El indicador, aún en mínimos históricos, mostró un leve aumento en los primeros meses del año por el menor poder de compra con el que quedaron los clientes ante la suba de tarifas, el recorte de subsidios y la menor actividad. Los banqueros alertan que la mayor irregularidad puede obligarlos a encarecer los préstamos
Recorte de subsidios, suba de tarifas, menor actividad y techo salarial en algunos sectores. El coctail no podría tener otro
descenlace, este año, que reducir el poder de compra de los clientes,
multiplicar los incumplimientos bancarios y sumar una presión adicional a las ya
elevadas tasas de interés que tienen los préstamos en la Argentina.

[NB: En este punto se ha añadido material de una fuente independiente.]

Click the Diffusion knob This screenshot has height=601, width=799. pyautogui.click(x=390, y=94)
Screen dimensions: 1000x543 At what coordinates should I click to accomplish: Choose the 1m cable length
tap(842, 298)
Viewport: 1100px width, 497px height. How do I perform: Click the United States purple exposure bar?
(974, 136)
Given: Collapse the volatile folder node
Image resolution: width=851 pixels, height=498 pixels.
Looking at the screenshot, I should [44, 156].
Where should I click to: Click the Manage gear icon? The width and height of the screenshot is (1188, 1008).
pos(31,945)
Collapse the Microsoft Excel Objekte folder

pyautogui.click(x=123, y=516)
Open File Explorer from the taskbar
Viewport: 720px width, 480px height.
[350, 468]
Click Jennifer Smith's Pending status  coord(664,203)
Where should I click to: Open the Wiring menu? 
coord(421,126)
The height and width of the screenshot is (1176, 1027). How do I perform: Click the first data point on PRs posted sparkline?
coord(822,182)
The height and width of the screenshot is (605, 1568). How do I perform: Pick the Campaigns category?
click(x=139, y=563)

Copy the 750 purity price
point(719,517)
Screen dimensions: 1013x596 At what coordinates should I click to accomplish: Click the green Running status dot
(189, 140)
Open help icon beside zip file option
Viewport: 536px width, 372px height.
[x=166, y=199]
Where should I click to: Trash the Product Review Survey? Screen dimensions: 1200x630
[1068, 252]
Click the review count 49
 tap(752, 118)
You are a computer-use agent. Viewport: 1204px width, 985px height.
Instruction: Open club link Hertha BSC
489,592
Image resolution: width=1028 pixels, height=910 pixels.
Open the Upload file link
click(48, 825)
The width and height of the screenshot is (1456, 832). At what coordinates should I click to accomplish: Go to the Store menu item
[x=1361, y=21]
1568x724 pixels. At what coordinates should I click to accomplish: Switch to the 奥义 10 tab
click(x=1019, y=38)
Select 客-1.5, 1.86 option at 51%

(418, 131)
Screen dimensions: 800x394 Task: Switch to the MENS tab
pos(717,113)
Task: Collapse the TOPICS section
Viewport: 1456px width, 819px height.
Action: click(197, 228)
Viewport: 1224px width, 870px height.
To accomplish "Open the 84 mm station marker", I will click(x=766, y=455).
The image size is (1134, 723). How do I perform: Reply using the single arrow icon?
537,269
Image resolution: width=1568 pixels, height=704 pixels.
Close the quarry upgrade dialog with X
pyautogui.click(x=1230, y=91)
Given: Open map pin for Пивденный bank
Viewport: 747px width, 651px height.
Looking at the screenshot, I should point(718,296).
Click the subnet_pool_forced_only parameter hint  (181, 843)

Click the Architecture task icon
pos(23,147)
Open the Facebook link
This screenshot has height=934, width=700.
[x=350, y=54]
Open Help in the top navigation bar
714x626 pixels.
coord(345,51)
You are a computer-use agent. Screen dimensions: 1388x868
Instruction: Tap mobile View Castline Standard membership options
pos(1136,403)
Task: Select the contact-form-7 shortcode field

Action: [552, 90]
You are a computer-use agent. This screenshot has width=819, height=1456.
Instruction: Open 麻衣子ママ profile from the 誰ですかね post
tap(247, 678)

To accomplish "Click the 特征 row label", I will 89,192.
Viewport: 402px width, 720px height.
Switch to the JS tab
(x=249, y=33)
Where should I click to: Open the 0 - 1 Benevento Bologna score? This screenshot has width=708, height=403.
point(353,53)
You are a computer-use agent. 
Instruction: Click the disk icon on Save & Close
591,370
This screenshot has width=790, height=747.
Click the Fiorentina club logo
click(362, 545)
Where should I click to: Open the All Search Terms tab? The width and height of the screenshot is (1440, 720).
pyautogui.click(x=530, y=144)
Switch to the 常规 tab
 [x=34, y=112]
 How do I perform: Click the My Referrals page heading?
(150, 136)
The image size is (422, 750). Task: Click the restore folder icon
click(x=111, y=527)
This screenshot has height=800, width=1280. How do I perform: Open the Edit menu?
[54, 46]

El escenario parece haberse hecho más difícil en estos meses para los individuos. Y el impacto ya se refleja en los indicadores de mora: el informe de Bancos difundido ayer por el BCRA reveló la primera suba significativa desde 2009 en la irregularidad de los préstamos, en casi todos los segmentos: del 2,6% al 2,8% en personales; del 1% al 1,3% en prendarios y del 1,7% al 1,9% en tarjetas de crédito. Eso representó, en promedio, un aumento del 2,2% al 2,4% en el total de las líneas que toman las familias. Los mayores atrasos también se perciben, algo más leves, en las línes comerciales: las empresas de producción primaria, afectadas en los primeros meses del año por la sequía, incrementaron su mora del 0,6% al 0,8%; y las de construcción, del 0,5% al 0,7%.
Los
banqueros reconocen que, si bien el porcentaje de mora en el crédito se encuentra aún en
niveles mínimos históricos, un eventual salto brusco (de 1,5% actual, en el
total del sistema, a 2%) los obligaría a subir las tasas de interés de los préstamos más
riesgosos que no tienen garantía, como los personales. “Ya con que la
morosidad crezca al 2%, muchos de nosotros vamos a tener que salir a endurecer
algunas líneas. Porque cuando el salto es muy brusco el área de riesgo
crediticio se asusta. Todas estas cosas, claramente, pueden afectar la tasa que
cobramos, porque nos obligan a cuidarnos mucho más”, comentó el gerente de un
banco privado.
La mora es un indicador que los banqueros empezaron a mirar más de cerca desde que percibieron un aumento en la cantidad de cheques rechazados. El aumento más sensible parece estar dándose en los bancos privados de capital nacional: según el informe del BCRA, la irregularidad creció en estos del 18% al 2%; mientras que en los extranjeros y en los públicos avanzó apenas una décima, y quedó por debajo del 1,3%.